Nothing in the data below may be left out; return all of it exactly.

=== RECORDS PROVIDED ===

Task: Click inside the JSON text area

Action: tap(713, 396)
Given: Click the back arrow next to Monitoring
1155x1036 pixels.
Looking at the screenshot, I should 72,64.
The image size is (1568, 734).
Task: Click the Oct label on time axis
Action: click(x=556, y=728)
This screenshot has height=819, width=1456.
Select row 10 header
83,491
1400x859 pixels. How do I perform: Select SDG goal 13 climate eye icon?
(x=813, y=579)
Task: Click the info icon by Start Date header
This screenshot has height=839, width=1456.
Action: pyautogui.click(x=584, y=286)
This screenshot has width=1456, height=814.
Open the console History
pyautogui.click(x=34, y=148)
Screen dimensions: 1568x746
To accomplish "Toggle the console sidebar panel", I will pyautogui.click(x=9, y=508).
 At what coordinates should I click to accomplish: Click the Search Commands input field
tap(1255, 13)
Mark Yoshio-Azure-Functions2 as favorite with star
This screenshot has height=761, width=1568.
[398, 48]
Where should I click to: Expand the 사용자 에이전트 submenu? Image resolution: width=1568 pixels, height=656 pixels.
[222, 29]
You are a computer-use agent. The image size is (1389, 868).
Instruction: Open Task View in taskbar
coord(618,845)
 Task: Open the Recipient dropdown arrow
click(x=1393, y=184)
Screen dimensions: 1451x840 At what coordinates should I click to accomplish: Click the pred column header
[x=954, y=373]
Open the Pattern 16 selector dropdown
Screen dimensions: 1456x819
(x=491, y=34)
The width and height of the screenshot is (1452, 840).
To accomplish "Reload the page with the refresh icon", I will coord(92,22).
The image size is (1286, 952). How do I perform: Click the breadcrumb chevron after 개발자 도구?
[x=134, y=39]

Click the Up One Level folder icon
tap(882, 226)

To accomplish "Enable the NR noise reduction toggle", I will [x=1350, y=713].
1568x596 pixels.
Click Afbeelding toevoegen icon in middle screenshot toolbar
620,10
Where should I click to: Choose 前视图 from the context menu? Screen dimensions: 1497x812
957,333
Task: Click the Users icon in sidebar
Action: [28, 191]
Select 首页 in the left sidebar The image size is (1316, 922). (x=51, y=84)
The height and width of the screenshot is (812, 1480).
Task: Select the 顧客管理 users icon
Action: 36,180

===

RESULT OF THIS EXERCISE -
Task: Click inside the JSON text area

Action: tap(713, 396)
Given: Click the back arrow next to Monitoring
1155x1036 pixels.
Looking at the screenshot, I should 72,64.
The image size is (1568, 734).
Task: Click the Oct label on time axis
Action: click(x=556, y=728)
This screenshot has height=819, width=1456.
Select row 10 header
83,491
1400x859 pixels. How do I perform: Select SDG goal 13 climate eye icon?
(x=813, y=579)
Task: Click the info icon by Start Date header
This screenshot has height=839, width=1456.
Action: pyautogui.click(x=584, y=286)
This screenshot has width=1456, height=814.
Open the console History
pyautogui.click(x=34, y=148)
Screen dimensions: 1568x746
To accomplish "Toggle the console sidebar panel", I will pyautogui.click(x=9, y=508).
 At what coordinates should I click to accomplish: Click the Search Commands input field
tap(1255, 13)
Mark Yoshio-Azure-Functions2 as favorite with star
This screenshot has height=761, width=1568.
[398, 48]
Where should I click to: Expand the 사용자 에이전트 submenu? Image resolution: width=1568 pixels, height=656 pixels.
[222, 29]
You are a computer-use agent. The image size is (1389, 868).
Instruction: Open Task View in taskbar
coord(618,845)
 Task: Open the Recipient dropdown arrow
click(x=1393, y=184)
Screen dimensions: 1451x840 At what coordinates should I click to accomplish: Click the pred column header
[x=954, y=373]
Open the Pattern 16 selector dropdown
Screen dimensions: 1456x819
(x=491, y=34)
The width and height of the screenshot is (1452, 840).
To accomplish "Reload the page with the refresh icon", I will coord(92,22).
The image size is (1286, 952). How do I perform: Click the breadcrumb chevron after 개발자 도구?
[x=134, y=39]

Click the Up One Level folder icon
tap(882, 226)

To accomplish "Enable the NR noise reduction toggle", I will [x=1350, y=713].
1568x596 pixels.
Click Afbeelding toevoegen icon in middle screenshot toolbar
620,10
Where should I click to: Choose 前视图 from the context menu? Screen dimensions: 1497x812
957,333
Task: Click the Users icon in sidebar
Action: [28, 191]
Select 首页 in the left sidebar The image size is (1316, 922). (x=51, y=84)
The height and width of the screenshot is (812, 1480).
Task: Select the 顧客管理 users icon
Action: 36,180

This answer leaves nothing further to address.